4

My goal is to download an image from a URL. In my case I can't use download.file because my picture is in a web page requiring login and it has some java scripts running in the background before the real image gets visible. This is why I need to do it using RSelenium package.
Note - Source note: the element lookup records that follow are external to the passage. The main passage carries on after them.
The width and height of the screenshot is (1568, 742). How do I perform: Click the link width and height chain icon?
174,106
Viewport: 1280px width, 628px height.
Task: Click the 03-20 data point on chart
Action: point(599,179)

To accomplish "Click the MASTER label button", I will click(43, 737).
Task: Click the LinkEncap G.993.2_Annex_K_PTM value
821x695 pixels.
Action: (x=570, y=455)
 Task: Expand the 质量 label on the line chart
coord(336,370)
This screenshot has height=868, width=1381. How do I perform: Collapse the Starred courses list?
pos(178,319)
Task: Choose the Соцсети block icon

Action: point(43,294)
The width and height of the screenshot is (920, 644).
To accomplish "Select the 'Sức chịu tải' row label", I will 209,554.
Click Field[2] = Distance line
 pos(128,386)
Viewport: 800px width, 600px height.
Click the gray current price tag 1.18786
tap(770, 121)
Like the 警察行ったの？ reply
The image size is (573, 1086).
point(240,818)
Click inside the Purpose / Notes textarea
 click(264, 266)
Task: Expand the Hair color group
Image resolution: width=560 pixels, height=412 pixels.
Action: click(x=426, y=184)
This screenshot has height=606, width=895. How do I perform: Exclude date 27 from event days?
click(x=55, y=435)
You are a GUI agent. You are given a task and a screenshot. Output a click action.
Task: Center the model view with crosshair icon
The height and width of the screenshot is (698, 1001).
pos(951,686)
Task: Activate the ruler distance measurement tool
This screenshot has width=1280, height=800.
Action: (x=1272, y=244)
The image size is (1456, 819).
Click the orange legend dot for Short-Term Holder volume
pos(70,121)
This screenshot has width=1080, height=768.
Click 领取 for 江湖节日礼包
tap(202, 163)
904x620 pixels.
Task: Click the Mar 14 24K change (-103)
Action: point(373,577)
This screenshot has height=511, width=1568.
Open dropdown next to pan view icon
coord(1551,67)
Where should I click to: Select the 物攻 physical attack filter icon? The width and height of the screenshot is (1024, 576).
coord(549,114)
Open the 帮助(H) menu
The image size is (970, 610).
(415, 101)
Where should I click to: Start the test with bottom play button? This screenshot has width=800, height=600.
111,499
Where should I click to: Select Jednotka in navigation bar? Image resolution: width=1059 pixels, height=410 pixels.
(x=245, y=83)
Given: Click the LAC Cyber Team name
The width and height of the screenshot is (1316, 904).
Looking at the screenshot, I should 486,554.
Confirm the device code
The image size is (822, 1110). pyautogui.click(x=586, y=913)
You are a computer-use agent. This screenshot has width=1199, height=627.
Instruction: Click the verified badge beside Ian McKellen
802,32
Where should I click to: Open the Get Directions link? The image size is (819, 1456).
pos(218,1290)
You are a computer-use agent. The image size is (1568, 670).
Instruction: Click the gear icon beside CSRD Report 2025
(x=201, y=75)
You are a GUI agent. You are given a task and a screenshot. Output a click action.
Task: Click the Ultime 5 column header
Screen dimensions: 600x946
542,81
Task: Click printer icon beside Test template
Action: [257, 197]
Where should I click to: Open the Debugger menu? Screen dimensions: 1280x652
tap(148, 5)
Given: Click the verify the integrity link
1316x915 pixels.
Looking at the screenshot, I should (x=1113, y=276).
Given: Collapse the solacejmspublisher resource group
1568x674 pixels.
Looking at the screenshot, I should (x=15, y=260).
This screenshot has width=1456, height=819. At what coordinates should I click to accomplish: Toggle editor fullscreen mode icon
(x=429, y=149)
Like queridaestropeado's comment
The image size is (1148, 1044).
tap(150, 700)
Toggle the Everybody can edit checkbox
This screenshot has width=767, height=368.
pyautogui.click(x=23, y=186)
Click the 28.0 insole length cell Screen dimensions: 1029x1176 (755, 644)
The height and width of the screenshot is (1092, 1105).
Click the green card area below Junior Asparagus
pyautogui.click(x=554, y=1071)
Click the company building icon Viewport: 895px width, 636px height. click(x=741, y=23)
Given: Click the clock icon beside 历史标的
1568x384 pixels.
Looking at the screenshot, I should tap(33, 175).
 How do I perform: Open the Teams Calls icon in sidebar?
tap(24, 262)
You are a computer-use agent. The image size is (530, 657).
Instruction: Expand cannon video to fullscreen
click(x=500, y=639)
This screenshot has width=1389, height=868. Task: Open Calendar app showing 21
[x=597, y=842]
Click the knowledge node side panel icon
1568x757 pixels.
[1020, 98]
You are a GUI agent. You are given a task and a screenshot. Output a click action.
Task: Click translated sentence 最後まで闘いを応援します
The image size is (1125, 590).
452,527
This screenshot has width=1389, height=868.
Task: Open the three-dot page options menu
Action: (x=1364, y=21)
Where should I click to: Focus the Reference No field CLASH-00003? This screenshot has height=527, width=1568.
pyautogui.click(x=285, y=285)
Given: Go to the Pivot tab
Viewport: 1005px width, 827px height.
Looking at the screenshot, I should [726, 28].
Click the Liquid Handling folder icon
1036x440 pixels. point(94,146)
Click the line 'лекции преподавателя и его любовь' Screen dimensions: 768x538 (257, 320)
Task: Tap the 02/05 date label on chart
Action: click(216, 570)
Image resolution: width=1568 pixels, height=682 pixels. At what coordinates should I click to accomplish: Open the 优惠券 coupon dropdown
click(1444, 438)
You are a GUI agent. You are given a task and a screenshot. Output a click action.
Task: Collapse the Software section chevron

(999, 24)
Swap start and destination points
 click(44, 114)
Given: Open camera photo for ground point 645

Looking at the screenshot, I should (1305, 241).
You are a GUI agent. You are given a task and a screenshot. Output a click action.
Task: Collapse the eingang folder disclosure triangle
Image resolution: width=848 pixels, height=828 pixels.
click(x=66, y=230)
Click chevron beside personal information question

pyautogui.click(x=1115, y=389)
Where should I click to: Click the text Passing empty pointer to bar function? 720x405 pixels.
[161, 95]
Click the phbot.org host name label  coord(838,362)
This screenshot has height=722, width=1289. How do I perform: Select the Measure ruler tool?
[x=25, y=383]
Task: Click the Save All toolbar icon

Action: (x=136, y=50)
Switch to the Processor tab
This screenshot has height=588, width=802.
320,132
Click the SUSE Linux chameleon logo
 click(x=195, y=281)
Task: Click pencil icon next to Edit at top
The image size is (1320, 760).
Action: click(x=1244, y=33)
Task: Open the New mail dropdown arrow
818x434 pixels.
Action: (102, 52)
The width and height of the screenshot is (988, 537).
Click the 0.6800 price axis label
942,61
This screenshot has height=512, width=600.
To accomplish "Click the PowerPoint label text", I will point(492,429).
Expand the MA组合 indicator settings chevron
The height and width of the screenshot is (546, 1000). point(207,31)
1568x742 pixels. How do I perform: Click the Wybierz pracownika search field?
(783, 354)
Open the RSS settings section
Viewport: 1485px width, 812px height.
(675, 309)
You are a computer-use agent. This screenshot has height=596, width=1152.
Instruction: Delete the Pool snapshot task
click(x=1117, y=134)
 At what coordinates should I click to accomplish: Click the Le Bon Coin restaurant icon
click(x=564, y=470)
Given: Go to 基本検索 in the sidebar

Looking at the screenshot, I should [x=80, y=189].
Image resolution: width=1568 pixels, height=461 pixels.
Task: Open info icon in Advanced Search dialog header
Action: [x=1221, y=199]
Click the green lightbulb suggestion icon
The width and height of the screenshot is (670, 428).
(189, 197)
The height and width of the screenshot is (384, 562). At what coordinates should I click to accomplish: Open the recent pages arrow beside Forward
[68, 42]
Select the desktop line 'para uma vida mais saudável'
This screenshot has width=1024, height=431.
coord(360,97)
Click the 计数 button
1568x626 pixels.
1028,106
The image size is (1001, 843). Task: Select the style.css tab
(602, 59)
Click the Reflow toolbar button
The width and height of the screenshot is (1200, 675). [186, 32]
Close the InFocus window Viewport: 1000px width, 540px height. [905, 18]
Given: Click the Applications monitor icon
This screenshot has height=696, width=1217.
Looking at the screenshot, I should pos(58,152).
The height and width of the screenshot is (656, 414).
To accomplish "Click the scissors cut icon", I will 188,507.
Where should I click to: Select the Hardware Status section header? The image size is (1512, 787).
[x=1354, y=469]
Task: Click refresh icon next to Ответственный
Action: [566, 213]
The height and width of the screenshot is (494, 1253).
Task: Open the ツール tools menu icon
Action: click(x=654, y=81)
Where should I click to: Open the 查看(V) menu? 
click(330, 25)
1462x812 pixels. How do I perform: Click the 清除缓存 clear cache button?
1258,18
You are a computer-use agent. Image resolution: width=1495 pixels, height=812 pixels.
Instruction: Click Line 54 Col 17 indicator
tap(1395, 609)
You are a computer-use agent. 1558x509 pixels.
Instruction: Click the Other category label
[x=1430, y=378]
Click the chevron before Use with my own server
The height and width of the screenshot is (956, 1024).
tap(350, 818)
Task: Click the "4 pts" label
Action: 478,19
As suggested here, I've built a docker container with a standalone-chrome tag. Output from Docker terminal:

$ docker-machine ip
192.168.99.100
$ docker ps
CONTAINER ID  IMAGE                              COMMAND                CREATED             STATUS              PORTS                    NAMES
c651dab3a948  selenium/standalone-chrome:3.4.0  "/opt/bin/entry_po..."  24 hours ago        Up 24 hours         0.0.0.0:4445->4444/tcp   cranky_kalam

Here's what I've tried:

require(RSelenium)

# Avoid download prompt to pop up and parsing default download folder
eCaps <- list(
  chromeOptions = 
    list(prefs = list(
      "profile.default_content_settings.popups" = 0L,
      "download.prompt_for_download" = FALSE,
      "download.default_directory" = "C:/temp/Pictures"
    )
    )
)

# Open connection
remDr <- remoteDriver(remoteServerAddr = "192.168.99.100",port = 4445L,browserName="chrome",extraCapabilities = eCaps)
remDr$open()

# Navigate to desired URL with picture
url <- "https://www.google.be/images/branding/googlelogo/2x/googlelogo_color_272x92dp.png"
remDr$navigate(url)
remDr$screenshot(display = TRUE) # Everything looks fine here

# Move mouse to the page's center
webElem <- remDr$findElement(using = 'xpath',value = '/html/body')
remDr$mouseMoveToLocation(webElement = webElem)

# Right click and 
remDr$click(2)
remDr$screenshot(display = TRUE) # I don't see the right-click dialog!
# Try to move right-click dialog to 'Save as' or 'Save image as'
remDr$sendKeysToActiveElement(list(key = 'down_arrow',
                                   key = 'down_arrow',
                                   key = 'enter'))
### NOTHING HAPPENS

I've tried to play around with the amount of key = 'down_arrow' and every time I look into C:/temp/Pictures nothing has been saved.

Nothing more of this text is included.